• [Required task]: Continue the peer review correspondence about the quantum dot-induced blue shift of surface plasmon spectroscopy, picking up right after its last sentence.

Author Response File:
Author Response.pdf
Reviewer 2 Report
The manuscript submitted by prof. Ju et al. demonstrate experimentally the spectral blue shift of surface plasmon resonance through the resonant coupling between quantum dots (QDs) and surface plasmons, Analysis utilizes the physical causality driven optical dispersion relation, the Kramers-Kronig (KK) relation. I have a few suggestions for this article.
1. Has the surface morphology of quantum dots and thin films been characterized (eg SEM、TEM)?
2. Whether the size or content of quantum dots also affects the blue shift.
3. The article said that the carboxyl-functionalized quantum dots were immobilized by EDC/NHS coupling. Is there a spectrum to prove it?
4. The red-shift phenomenon of plasmon spectroscopy is related to the specific energy structure of electron transition and absorption. Is the blue-shift phenomenon also related to this? If so, please analyze.
Author Response
Replying Letter
Manuscript ID: nanomaterials-1750967
Type of manuscript: Article
Title: Quantum Dot-induced Blue Shift of Surface Plasmon Spectroscopy
Authors: Than Thi Nguyen, Vien Thi Tran, Heongkyu Ju
Thanks for all reviewers’ valuable comments and advices.
Following those advices and comments, we revised the manuscript by adding more number of sentences, graphs and sections (“Materials and Methods” and “Supplementary Materials”) and corrected the sentences. All revisions are made to be seen in bold faced and underlined in the revised manuscript.
Reviewer 1
In their manuscript, the Authors report on a blue-shift of the wavelength of the surface plasmon (SP) resonance induced by the presence of quantum dots (QDs) immobilized on the metallized surface of an optical fiber in which the SP modes are generated. Although the reported results may be of interest to the community, these are somehow not well supported by the experimental results, and also the interpretation of the effect provided by the Authors seems not sufficiently solid. Therefore, there are a number of points the Authors may should address before I can recommend publication of the paper.
- In the abstract and conclusion, the Authors affirm that <> and that <>. These rather speculative and generalistic phrases do not seem to be adequately supported or argued in the main text. The Authors should discuss in more details how their findings may be of general interest for the community working on Plasmonics and what kind of applications can benefit from them.
à Thanks for your valuable advice and comments. Following the reviewer’s advice, we modified the sentences towards those including more specific applications and make them less generalized. Additions and revisions have been made as seen in bold faced and underlined sentences in Abstract and Conclusions in the revised manuscript.
- The interpretation provided by the Authors on the observed blue-shift of the SP resonance induced by the presence of QDs attached on the fiber surface, it is substantially attributed to a negative variation of the local refractive index induced by light absorption from the QDs in conjunction with the long life-time of their excited states. Although this interpretation is reasonable, it is not sufficiently supported by the experimental results. Such an interpretation, in fact, call for a systematic study as a function of the QD concentration immobilized on the optical fiber surface as well as a study as a function of the light power transmitted through the fiber. Both those studies are missing in the paper and even the values of QD concentration and light power used in the experiment are not given. Also, those studies can support or refute the type of mechanism proposed by the Author for the observed blueshift. In particular, a power study may also shine light on the discrepancy found in Fig. 5B between the QD-induced refractive index change calculated from PL spectra by Kramers-Kronig relations and deduced experimentally, which the Authors tentatively attribute to a gain saturation of QDs. And issue which should display itself in a power density study. Therefore, the Authors should include such kind of studies on their manuscript or comment if they consider them not necessary.

• [Dataset content]:
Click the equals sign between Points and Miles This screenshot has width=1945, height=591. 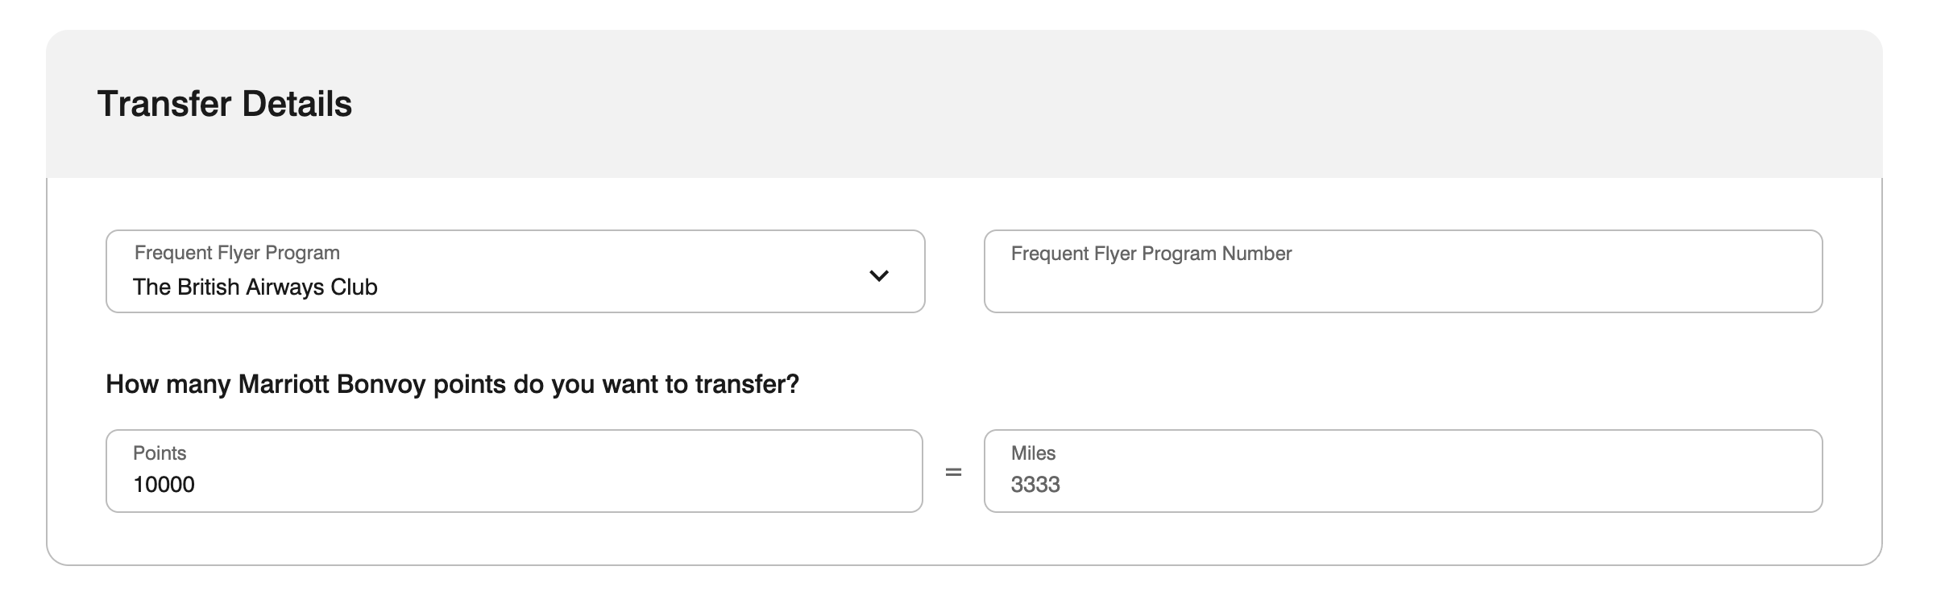[x=953, y=472]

• [Answer below]:
à Thanks for your valuable comments. We agree with the idea that the power study will give us some more interesting information, too. However, the main results of QDs-coupled plasmonic spectral shift behavior did not depend much on an incident power level as we increase it until a certain threshold level (7.5 mW) which is a maximum power level beyond which QDs could be photobleached. The fiber evanescent field of high intensity and plasmon enhanced intensity of electric fields could excite quantum dots even into photobleached states if an incident power was too high. Moreover, we worried about plasmon induced heating effects that could give rise to drastic rise of temperature in the proximity region including QDs, which could damage QDs severely. We added the fiber incident power level (3.8 mW) that we used for the main results caption (figure 5) and in the Materials and Methods section. We also made a revision to include such points in the conclusion section in the revised manuscript.
Finally, when reviewing the article, I suggest the Authors clean up the English as there are several grammatical errors, also some sentences are difficult to read and should be rephrased to make the reading easier.
àWe rephrase many of the sentences which were hard to read throughout the text.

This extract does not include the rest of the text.